Consegna
Scrivi i nomi di tutte le persone che il testo di riferimento chiama per nome.

Testo di riferimento
----------------------------------------

La riflessione di uno dei nostri più grandi giornalisti di sempre, per molti anni corrispondente dagli Stati Uniti per ‘La stampa’ e ‘Repubblica’ nonché storico direttore de ‘l’Unità’, al quale abbiamo chiesto di aiutarci a decifrare questa ‘strana fase’ che la società e la politica italiana sta attraversando

Abbiamo incontrato varie volte Furio Colombo, per definire insieme a lui i tratti essenziali di questa nostra ‘strana’ Italia di oggi. Politico, scrittore e giornalista, Furio Colombo è stato, nel 2000, l’ideatore e il primo firmatario della legge n. 211, da lui tenacemente voluta, che istituisce il 27 gennaio come ‘Giorno della Memoria’, in ricordo del 27 gennaio 1945, quello in cui avvenne la liberazione del campo di sterminio di Auschwitz, in Polonia. Il ‘Giorno della Memoria’ è poi divenuta, nel 2005, ricorrenza riconosciuta dall’Onu per ricordare la ‘Shoah’ e i perseguitati politici. Fin dalla sua istituzione, questo evento commemorativo ha conosciuto il consolidato tributo da parte di organi istituzionali, scuole e personaggi di primo piano, ma è anche fonte di critiche molto diverse fra loro. La cancelliere tedesca, Angela Merkel, cristiano-democratica, si associò al Papa nell’esprimere lo sdegno contro il vescovo negazionista Richard Williamson, ribadendo che la ‘Shoah’ è stata “un crimine contro Dio e contro l’umanità ed è inaccettabile e intollerabile chi, tra gli uomini, neghi o minimizzi l’immane catastrofe che, per ordine di una ideologia errata, venne compiuta”. Oggi, si parla tanto del ritiro dalla vita politica di Angela Merkel: una notizia accolta in tutto il mondo con preoccupazione. Solo nel governo russo vi stato un certo ‘rilassamento’, da tempo agognato. È infatti accertato che l’orizzonte degli Stati Uniti d’Europa arreca molto fastidio sia a Trump, sia a Putin. Per non parlare dei loro fanatici ammiratori, che si aggirano anche nei corridoi di Palazzo Montecitorio. L’idea di avere, un giorno, un unico presidente degli Stati Uniti d’Europa allarma molto le ambizioni degli attuali leader delle singole nazioni europee. Ma il ‘populismo’ di questi anni lascia anche avvertire molti ‘rigurgiti antisemiti’. Non ultima, la tragica strage di Pittsburgh, avvenuta lo scorso 27 ottobre 2018, che ha visto l’uccisione di 11 persone nella sinagoga ‘The tree life’ di Pittsburgh. Robert Bowers, l'uomo accusato di aver assassinato gli ebrei riuniti in preghiera nella sinagoga locale, in tribunale si è dichiarato innocente per i 44 capi d'accusa a suo carico, tra cui compaiono l'omicidio e il delitto a sfondo razziale. L'accusa ha chiesto la pena di morte.

----------------------------------------

Materiale fornito
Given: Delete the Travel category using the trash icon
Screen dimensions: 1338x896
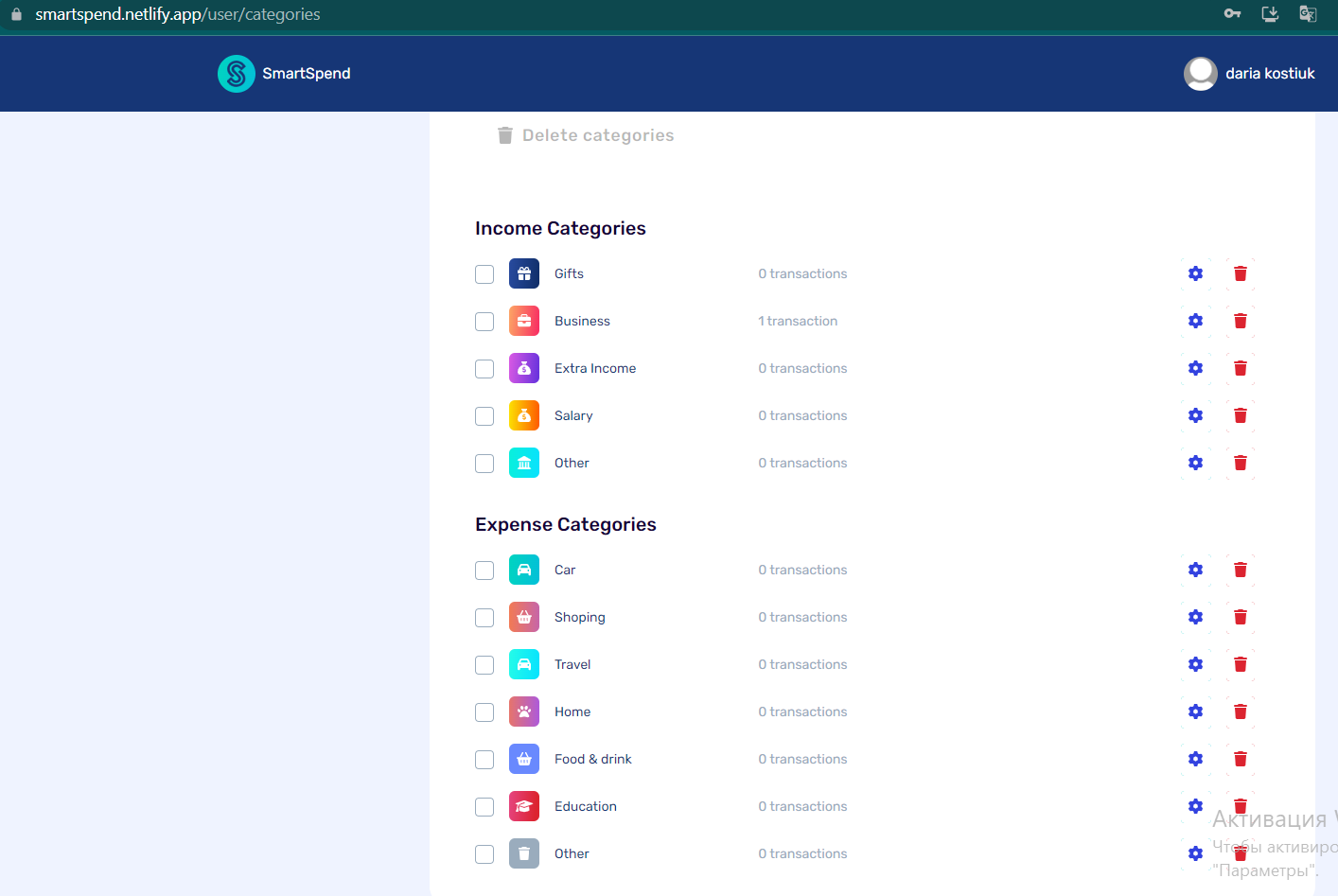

----------------------------------------

Risposta corretta
Furio Colombo, Angela Merkel, Richard Williamson, Trump, Putin, Robert Bowers